Exercise aim
Output the data that follows exactly, line for line.

Collected data
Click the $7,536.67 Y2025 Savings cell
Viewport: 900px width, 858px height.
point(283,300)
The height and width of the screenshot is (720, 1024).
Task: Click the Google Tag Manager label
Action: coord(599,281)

Answer box
Click the $7,536.67 Y2025 Savings cell
Viewport: 900px width, 858px height.
point(283,300)
The height and width of the screenshot is (720, 1024).
Task: Click the Google Tag Manager label
Action: coord(599,281)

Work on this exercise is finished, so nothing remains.